Another example is Char Davies’ celebrated virtual reality work Osmose (1995), which has been shown around the world, including Melbourne’s ACMI in 2004. Davies was founding director and head of visual research at Softimage, the pioneering Canadian company whose software brought Jurassic Park’s dinosaurs to life. Osmose is a work of astonishing complexity which uses a head-mounted display and breath/body-position sensing interface to immerse the user in a virtual space which can be navigated through breathing and balance. The virtual space emerges from an overlaying of ambiguous natural landscapes, the computer code that generates the work and philosophical texts exploring the nature of perception and space.
Osmose has given many people their first experience of virtual reality.
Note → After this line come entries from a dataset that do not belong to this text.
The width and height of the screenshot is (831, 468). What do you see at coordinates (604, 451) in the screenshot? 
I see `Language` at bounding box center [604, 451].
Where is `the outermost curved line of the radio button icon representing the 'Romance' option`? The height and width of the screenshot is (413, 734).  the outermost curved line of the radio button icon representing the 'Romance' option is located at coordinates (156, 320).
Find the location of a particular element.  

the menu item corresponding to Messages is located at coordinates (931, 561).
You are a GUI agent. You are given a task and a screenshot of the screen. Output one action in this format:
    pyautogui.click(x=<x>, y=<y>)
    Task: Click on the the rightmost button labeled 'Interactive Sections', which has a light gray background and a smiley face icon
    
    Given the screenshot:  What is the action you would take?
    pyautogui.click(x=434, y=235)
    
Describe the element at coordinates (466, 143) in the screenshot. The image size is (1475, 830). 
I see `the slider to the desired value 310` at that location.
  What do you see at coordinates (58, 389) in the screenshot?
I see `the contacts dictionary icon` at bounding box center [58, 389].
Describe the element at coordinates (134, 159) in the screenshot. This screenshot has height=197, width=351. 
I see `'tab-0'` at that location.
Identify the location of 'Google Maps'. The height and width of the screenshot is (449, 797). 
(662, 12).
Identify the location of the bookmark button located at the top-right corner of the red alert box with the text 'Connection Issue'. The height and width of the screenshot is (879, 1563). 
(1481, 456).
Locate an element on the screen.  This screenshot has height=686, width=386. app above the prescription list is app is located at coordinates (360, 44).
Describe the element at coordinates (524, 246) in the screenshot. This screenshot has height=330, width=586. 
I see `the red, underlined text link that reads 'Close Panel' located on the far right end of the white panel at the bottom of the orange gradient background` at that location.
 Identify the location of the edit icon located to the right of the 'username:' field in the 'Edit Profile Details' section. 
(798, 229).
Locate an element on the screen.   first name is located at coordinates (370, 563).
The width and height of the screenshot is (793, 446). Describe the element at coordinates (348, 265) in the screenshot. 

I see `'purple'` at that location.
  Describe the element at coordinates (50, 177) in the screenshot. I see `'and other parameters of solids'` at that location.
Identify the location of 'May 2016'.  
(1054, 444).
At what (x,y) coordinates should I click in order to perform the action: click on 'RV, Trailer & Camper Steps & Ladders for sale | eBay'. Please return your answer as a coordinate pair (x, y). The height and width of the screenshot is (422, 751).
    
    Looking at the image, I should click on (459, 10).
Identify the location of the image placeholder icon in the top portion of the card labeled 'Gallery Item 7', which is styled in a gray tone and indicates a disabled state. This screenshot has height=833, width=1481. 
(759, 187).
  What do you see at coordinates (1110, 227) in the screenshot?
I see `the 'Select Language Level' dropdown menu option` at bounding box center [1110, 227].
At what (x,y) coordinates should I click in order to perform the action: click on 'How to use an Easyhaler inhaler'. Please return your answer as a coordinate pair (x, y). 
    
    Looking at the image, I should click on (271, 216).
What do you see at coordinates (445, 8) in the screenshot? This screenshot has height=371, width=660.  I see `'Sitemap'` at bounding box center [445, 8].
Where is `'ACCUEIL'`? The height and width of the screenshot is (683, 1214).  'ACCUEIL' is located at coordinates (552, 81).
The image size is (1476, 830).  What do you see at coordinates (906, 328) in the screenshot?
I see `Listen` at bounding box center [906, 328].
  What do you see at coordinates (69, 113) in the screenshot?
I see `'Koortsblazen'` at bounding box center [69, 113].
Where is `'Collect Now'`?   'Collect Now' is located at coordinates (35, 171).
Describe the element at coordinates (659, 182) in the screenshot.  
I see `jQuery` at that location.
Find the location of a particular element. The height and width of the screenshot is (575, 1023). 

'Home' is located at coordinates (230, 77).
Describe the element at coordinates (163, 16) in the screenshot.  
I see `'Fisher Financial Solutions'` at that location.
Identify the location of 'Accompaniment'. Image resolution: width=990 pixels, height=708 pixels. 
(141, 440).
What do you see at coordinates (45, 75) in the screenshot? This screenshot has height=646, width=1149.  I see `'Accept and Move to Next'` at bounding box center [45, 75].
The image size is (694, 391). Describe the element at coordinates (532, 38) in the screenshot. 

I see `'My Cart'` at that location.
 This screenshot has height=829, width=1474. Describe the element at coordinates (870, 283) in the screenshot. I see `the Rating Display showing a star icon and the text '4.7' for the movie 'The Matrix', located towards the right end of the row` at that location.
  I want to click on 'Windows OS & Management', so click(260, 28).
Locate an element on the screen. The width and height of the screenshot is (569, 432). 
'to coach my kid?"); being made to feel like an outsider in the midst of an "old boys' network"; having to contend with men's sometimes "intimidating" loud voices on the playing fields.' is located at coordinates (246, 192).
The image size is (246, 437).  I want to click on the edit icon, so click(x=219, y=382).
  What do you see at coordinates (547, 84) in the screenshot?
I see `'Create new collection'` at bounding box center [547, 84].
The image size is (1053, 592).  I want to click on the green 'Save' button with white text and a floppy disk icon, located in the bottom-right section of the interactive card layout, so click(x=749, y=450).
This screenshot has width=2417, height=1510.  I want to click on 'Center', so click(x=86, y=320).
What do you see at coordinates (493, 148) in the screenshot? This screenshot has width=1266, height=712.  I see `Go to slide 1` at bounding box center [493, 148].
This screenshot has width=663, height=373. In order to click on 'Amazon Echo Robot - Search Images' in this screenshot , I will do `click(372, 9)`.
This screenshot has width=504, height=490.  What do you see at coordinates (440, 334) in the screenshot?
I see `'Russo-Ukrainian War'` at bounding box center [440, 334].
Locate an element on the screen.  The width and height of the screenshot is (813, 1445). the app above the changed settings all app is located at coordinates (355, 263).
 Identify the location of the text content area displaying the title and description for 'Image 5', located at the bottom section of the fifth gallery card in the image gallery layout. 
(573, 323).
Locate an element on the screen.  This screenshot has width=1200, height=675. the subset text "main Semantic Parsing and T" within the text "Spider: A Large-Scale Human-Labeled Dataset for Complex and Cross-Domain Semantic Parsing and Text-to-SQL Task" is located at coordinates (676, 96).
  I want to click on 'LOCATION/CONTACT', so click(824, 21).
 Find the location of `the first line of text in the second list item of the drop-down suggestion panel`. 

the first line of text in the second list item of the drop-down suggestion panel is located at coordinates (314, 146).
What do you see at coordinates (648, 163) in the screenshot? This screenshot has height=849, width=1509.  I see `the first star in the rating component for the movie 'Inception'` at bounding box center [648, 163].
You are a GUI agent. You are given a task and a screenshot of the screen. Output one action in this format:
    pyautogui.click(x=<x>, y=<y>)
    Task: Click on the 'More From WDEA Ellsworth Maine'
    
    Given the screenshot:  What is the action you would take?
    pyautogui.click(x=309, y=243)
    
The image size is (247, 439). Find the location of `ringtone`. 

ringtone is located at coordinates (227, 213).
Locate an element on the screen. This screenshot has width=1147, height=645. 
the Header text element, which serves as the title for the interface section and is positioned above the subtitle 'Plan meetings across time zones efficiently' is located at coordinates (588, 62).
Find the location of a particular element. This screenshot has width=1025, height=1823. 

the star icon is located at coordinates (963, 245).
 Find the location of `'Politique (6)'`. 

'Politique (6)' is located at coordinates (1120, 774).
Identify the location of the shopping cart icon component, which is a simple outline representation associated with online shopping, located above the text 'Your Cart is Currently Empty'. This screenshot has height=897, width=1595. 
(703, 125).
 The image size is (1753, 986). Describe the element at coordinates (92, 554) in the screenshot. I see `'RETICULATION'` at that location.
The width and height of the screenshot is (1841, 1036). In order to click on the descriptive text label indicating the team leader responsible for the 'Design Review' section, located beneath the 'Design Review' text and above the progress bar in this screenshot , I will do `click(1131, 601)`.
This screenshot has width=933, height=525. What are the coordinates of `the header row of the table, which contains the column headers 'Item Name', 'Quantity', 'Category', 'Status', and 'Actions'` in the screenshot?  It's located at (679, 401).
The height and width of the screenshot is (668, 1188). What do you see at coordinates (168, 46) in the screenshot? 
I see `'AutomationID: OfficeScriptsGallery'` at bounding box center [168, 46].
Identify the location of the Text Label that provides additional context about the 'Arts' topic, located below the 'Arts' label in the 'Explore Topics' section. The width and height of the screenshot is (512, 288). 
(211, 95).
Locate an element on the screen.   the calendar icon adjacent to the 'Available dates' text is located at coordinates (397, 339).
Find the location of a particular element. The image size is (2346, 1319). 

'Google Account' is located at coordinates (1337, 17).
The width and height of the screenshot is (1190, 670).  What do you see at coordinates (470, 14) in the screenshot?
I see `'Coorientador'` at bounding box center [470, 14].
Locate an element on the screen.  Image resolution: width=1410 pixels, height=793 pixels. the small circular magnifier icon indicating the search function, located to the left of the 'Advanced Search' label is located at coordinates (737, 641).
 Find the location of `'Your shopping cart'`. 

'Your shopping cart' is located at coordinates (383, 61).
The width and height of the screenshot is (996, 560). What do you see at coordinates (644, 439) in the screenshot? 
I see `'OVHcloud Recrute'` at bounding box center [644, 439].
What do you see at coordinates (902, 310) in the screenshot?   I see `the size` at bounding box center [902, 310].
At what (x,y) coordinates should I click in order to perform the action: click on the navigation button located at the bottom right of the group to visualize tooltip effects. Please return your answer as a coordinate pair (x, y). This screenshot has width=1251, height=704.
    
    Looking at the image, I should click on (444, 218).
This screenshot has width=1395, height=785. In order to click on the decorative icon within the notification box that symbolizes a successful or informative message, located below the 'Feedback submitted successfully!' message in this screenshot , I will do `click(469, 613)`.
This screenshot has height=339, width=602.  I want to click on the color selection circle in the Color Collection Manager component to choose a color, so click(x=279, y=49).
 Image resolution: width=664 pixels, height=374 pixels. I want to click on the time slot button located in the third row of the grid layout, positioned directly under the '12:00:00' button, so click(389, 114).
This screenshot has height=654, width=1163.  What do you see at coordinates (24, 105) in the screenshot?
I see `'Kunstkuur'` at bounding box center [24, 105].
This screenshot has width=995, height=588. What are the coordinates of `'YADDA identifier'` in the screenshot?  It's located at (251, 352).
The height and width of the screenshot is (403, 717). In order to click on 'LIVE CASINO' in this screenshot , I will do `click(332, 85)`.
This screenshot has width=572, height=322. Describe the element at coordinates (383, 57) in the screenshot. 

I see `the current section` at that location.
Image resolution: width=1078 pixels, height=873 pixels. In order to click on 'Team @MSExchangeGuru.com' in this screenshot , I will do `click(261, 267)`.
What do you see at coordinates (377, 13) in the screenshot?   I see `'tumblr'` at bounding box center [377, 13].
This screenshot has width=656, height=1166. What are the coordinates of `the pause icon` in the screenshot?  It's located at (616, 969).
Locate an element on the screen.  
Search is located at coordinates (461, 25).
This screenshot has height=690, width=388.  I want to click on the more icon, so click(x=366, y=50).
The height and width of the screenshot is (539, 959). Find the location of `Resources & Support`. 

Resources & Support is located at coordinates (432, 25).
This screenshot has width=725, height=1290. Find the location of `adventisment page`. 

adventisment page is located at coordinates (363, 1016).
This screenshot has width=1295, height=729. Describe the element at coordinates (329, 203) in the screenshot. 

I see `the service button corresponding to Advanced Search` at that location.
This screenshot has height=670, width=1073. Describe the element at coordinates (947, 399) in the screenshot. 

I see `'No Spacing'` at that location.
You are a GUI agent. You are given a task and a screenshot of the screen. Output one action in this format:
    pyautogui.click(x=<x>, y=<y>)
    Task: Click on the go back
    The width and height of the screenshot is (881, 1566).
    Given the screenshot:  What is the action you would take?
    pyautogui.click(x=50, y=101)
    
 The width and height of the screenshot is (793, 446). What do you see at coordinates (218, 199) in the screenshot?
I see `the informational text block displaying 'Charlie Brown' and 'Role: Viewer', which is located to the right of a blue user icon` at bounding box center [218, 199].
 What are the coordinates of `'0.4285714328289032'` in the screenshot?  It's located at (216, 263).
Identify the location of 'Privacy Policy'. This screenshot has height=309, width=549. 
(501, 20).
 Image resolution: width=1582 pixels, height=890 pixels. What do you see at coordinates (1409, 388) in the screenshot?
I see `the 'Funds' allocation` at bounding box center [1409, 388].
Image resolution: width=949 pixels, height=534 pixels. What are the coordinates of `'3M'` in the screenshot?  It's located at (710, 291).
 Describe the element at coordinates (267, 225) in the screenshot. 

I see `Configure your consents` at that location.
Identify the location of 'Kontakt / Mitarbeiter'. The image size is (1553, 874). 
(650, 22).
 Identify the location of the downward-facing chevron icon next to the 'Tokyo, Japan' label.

The work uses VR to allow participants to “cross over the 2D picture plane” and experience a non-Cartesian space of dematerialised and semi-transparent forms. In doing so Davies explicitly challenges what she describes as the “hard-edged-objects-in-empty-space aesthetic” of conventional VR. At the same time the work questions the fate of nature and human experience in a technologised world. When the work is shown in public a silhouette of the ‘immersant’ is projected into the gallery as he or she navigates the virtual world. This is intended to draw attention to the embodied nature of the experience, but also renders the immersant as a lone cyborg isolated from those around them.
Osmose both drives forward and reflects upon the effect of technological innovation on our lives. Like the best works of interactive art it has a special relationship with the times in which we live, exploring our current technological capabilities in both content and form. We are not shown the effects of new technology; we experience them, living through them in all their complexity. Interactive artworks reveal the way new technologies ‘innovate’ human existence, the ways we are re-made by our inventions. They offer us opportunities to inhabit and reflect upon revolutions in human experience before they engulf us and we are no longer able to see their effect.